In collaboration with the Broad Institute, the Harvard Medical School conducted a five-year study to investigate just how malarial parasites invade a host's red blood cells.
"Plasmodium falciparum malaria parasites have evolved several key-like molecules to enter into human red blood cells through different door-like receptors. Hence, if one red blood cell door is blocked, the parasite finds another way to enter," said senior author Manoj Duraisingh, John LaPorte Given Professor of Immunology and Infectious Diseases at Harvard Chan. "We have now identified an essential host factor which when removed prevents all parasite strains from entering red blood cells."
Entry into a host's red blood cells is just one step in the complex life cycle of the malarial parasite. An infected mosquito bites a human and injects the pathogen, which travels first to the liver and reproduces. This stage of infection can last from weeks to years, but eventually the pathogens are released into the blood stream, where they infect the red blood cells. The infected blood cells eventually burst, releasing another wave of pathogens that then invade additional red blood cells. The researchers at Harvard hope to break this deadly cycle by blocking the invasion of red blood cells altogether.

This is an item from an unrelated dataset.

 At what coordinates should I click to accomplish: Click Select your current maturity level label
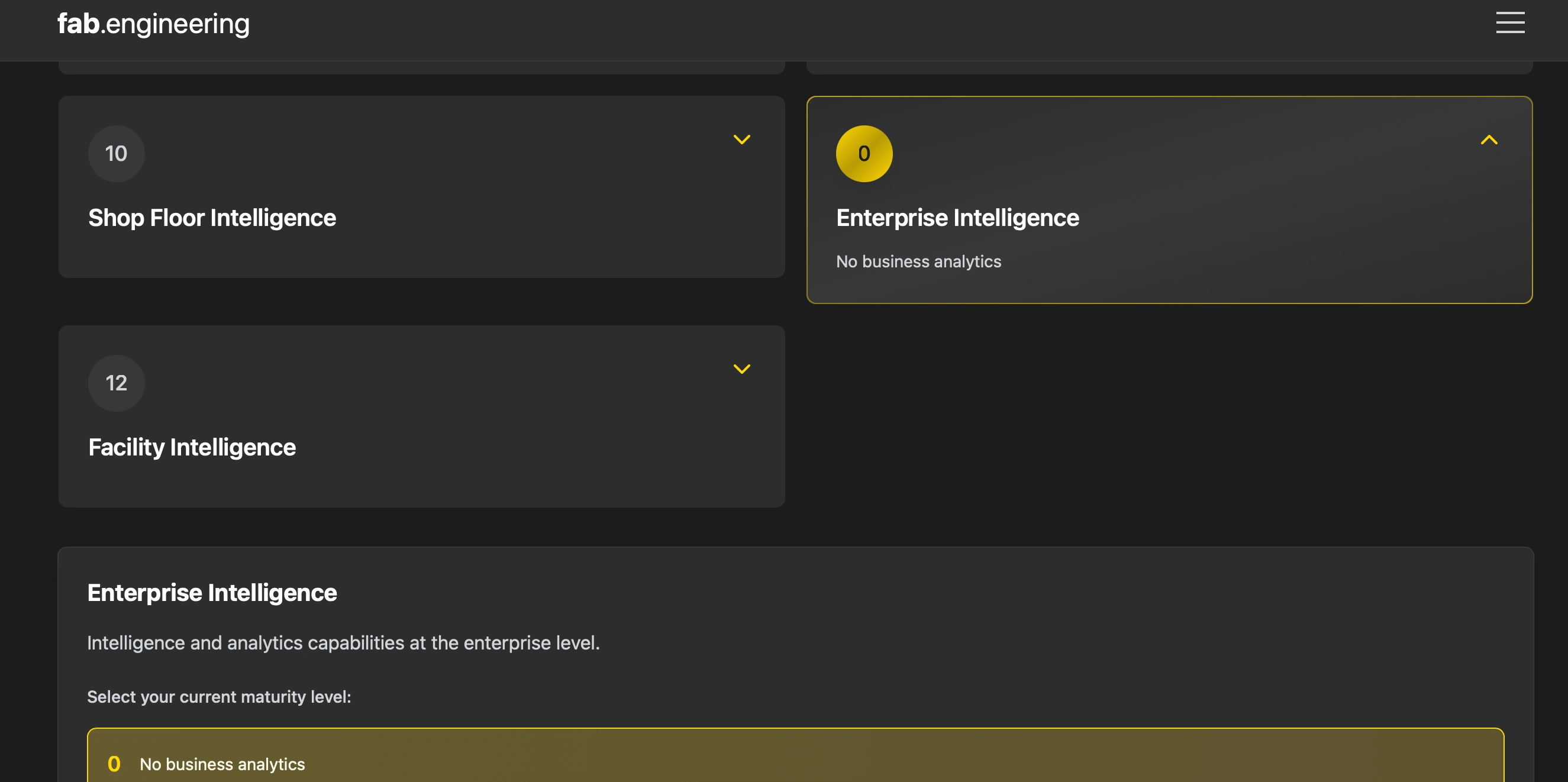click(219, 697)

Should they succeed, it would mean millions of lives saved, for malaria is one of the most pernicious diseases on the planet. It is found in over 106 countries and territories and over half the world's population live in areas at risk of transmission. Each year over 200 million cases emerge, leading to over a million deaths worldwide, mostly in Africa. Children and pregnant women are most at risk; children, because of their immature immune systems and pregnant women, because of the normal suppression of the immune system during pregnancy. And when the pregnant are infected, the results are spontaneous abortion, fetal death, premature birth, and low birth weight.
"The discovery of CD55 as an essential host factor for P. falciparum raises the intriguing possibility of host-directed therapeutics for malaria, as is used in HIV," said lead author Elizabeth Egan, research fellow on the Harvard team and an instructor in pediatrics at Boston Children's Hospital. "CD55 also gives us a hook with which to search for new parasite proteins important for invasion, which could serve as vaccine targets."
The full report for this ground-breaking research appears online today in the journal Science.